====== Excerpted passage ======

Getting started in language design -- reading material?

I have a bunch of ideas for my own programming language (like every other CS undergraduate with an appropriate degree of hubris) and I'm starting to fiddle with writing my own compiler for it, but I'm having trouble understanding a lot of technical material out there. Most of the programming language papers and tutorials I'm finding on the net assume that I already know lambda calculus and other advanced mathematics.

What's some good easy to understand stuff I can read to get the mathematical basis I need to understand all the jargon, or understand some if it without the math? (i.e. I'd like to understand dependent typing, but the papers I've found turn my brain into knots)

Comment viewing options

Select your preferred way to display the comments and click "Save settings" to activate your changes.

Try the "Getting Started" thread

The Getting Started thread has a number of suggestions.

====== Data provided ======

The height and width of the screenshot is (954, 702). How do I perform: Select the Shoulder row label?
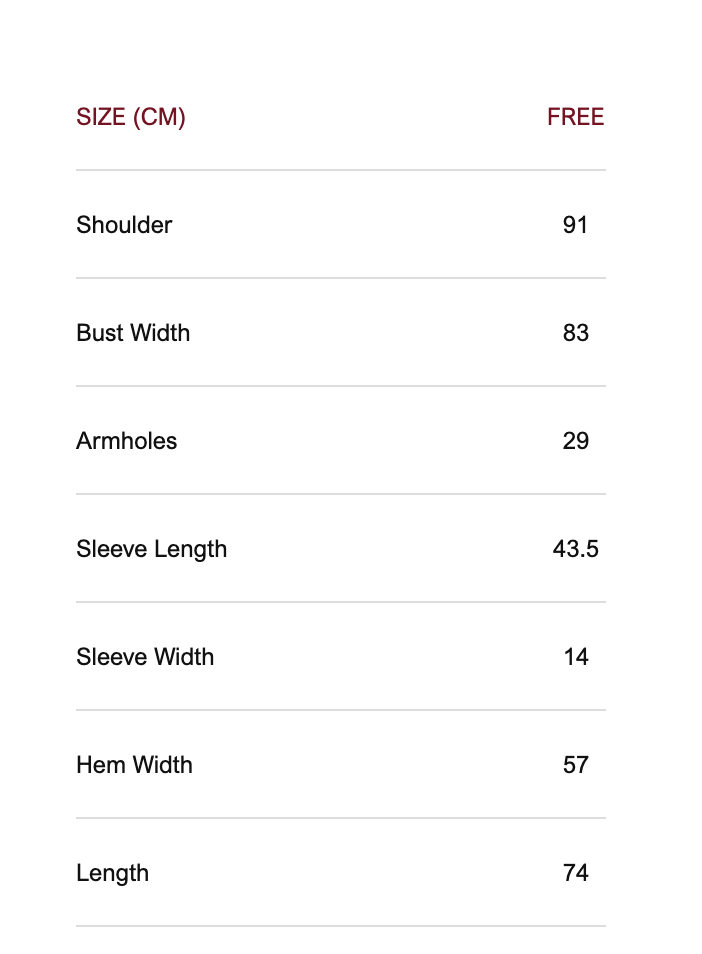pyautogui.click(x=124, y=225)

======

### Tasks to carry out
**1.** Duplicate the language-design thread from "I have a bunch" to "number of suggestions.".
**2.** In the language-design thread, what does the poster say most programming language papers and tutorials assume the reader already knows?
**3.** Do these statements agree with the language-design thread? Answer yes or no for each, quoting the deciding words.
(a) The poster has begun working on a compiler.
(b) The poster finds the papers on dependent typing easy to follow.
(c) The reply points the poster to the "Getting Started" thread.

### Answers per task
**1.**
I have a bunch of ideas for my own programming language (like every other CS undergraduate with an appropriate degree of hubris) and I'm starting to fiddle with writing my own compiler for it, but I'm having trouble understanding a lot of technical material out there. Most of the programming language papers and tutorials I'm finding on the net assume that I already know lambda calculus and other advanced mathematics.

What's some good easy to understand stuff I can read to get the mathematical basis I need to understand all the jargon, or understand some if it without the math? (i.e. I'd like to understand dependent typing, but the papers I've found turn my brain into knots)

Comment viewing options

Select your preferred way to display the comments and click "Save settings" to activate your changes.

Try the "Getting Started" thread

The Getting Started thread has a number of suggestions.

**2.** Lambda calculus and other advanced mathematics.

**3.**
(a) Yes: "I'm starting to fiddle with writing my own compiler for it"
(b) No: "the papers I've found turn my brain into knots"
(c) Yes: "The Getting Started thread has a number of suggestions."